Document -
--- BEGIN ---
Hello, All:
I have a problem, when I turn on bluetooth scanning, my UART can't process the received data in time.
When I only use UART to send and receive data, it is normal, but after turning on the Bluetooth scanning function (after turning on the scanning, the scanned data will be transmitted to the peer device in the scanning callback), I found that the UART data cannot be received in time.
The data from the peer end will not be reported until 7 minutes or 8 minutes later. Does the data transfer process of the scan callback part have any effect on the UART?
This problem does not appear immediately. It will appear occasionally after working for a period of time, and the probability of appearing is still quite large.
This delay can have a big impact.
I am using an nRF52840 with a baud rate of 1000000 and flow control turned on.
Here's my configuration and part of the uart driver I'm using:
.overlay file:
&uart0 {
compatible = "nordic,nrf-uarte";
status = "okay";
current-speed = <1000000>;
hw-flow-control;
tx-pin = <6>;
rx-pin = <4>;
rts-pin = <41>;
cts-pin = <8>;
};
UART driver .c file:
#include <drivers/uart.h>
#include <kernel.h>
#include <logging/log.h>
LOG_MODULE_REGISTER(mt_uart, CONFIG_MT_UART_LOG_LEVEL);
#define UART_NAME "UART_0"
--- END ---
Records shown -
--- BEGIN ---
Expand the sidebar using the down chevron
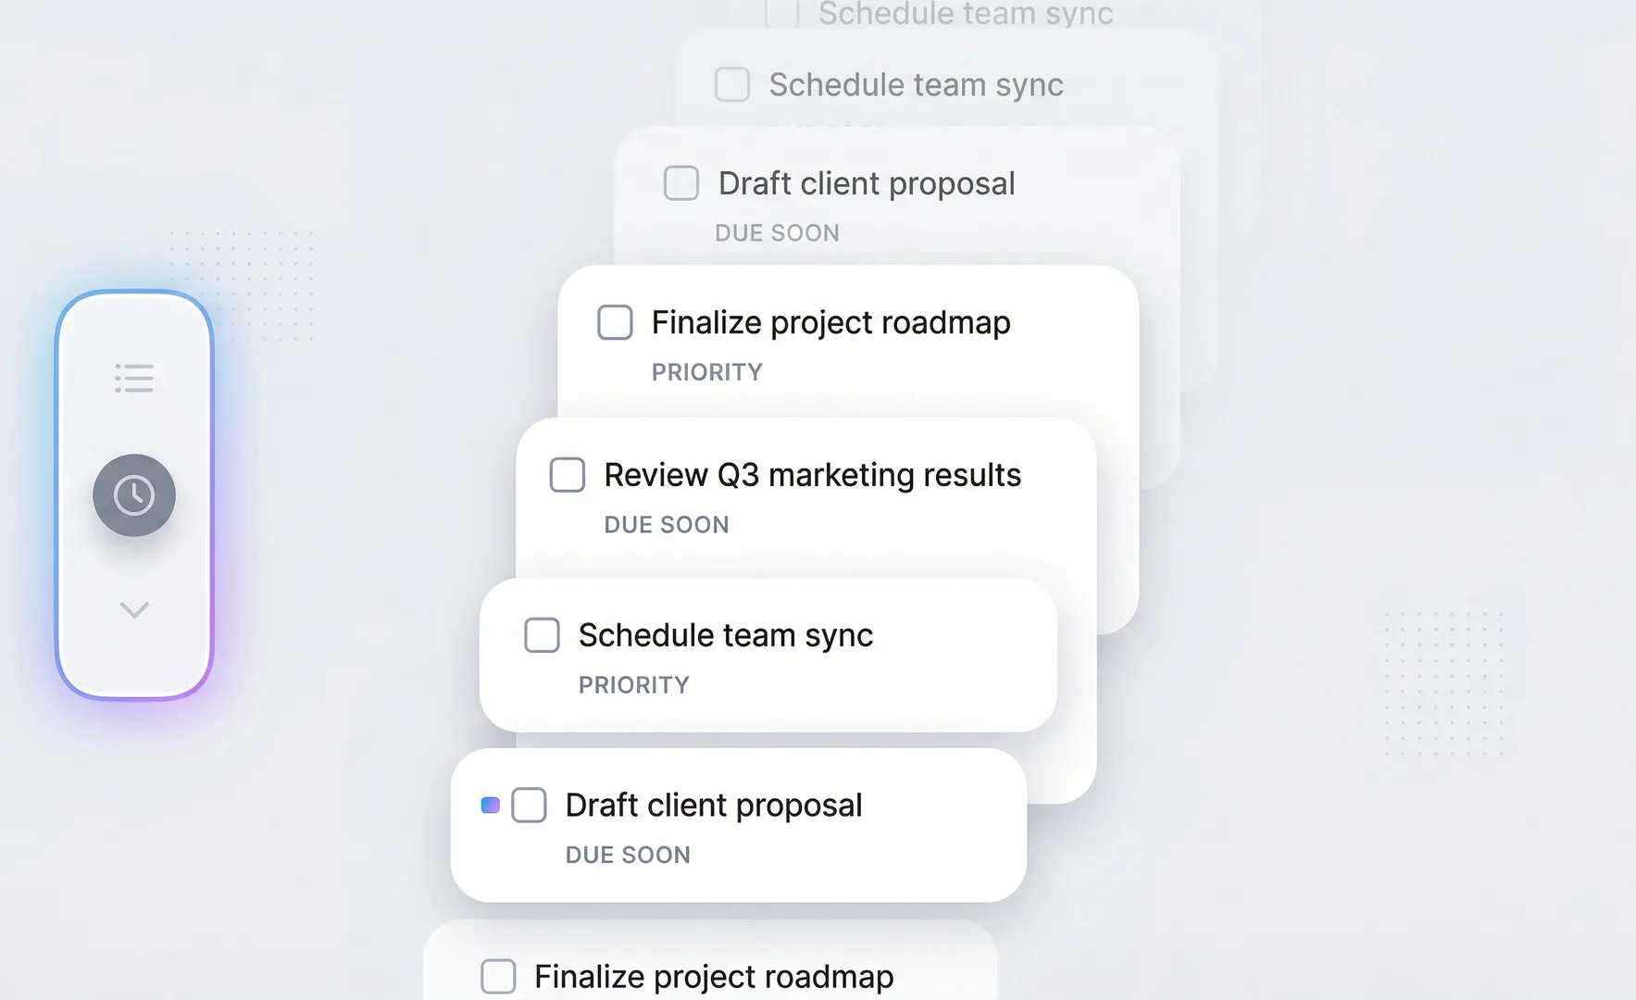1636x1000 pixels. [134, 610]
--- END ---
--- BEGIN ---
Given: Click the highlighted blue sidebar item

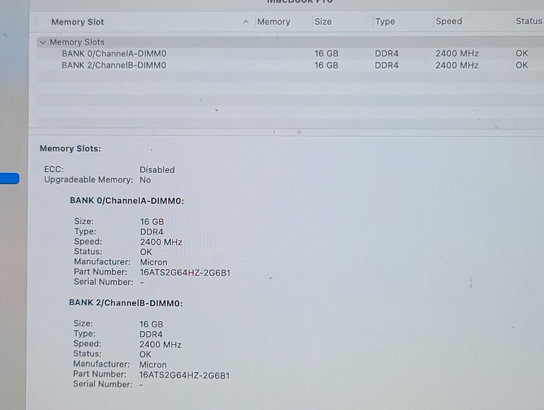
--- END ---
Objective - Return the passage of the UART forum post word for word, starting with "The data from" and going on through "a big impact.".

Answer to the exercise -
The data from the peer end will not be reported until 7 minutes or 8 minutes later. Does the data transfer process of the scan callback part have any effect on the UART?
This problem does not appear immediately. It will appear occasionally after working for a period of time, and the probability of appearing is still quite large.
This delay can have a big impact.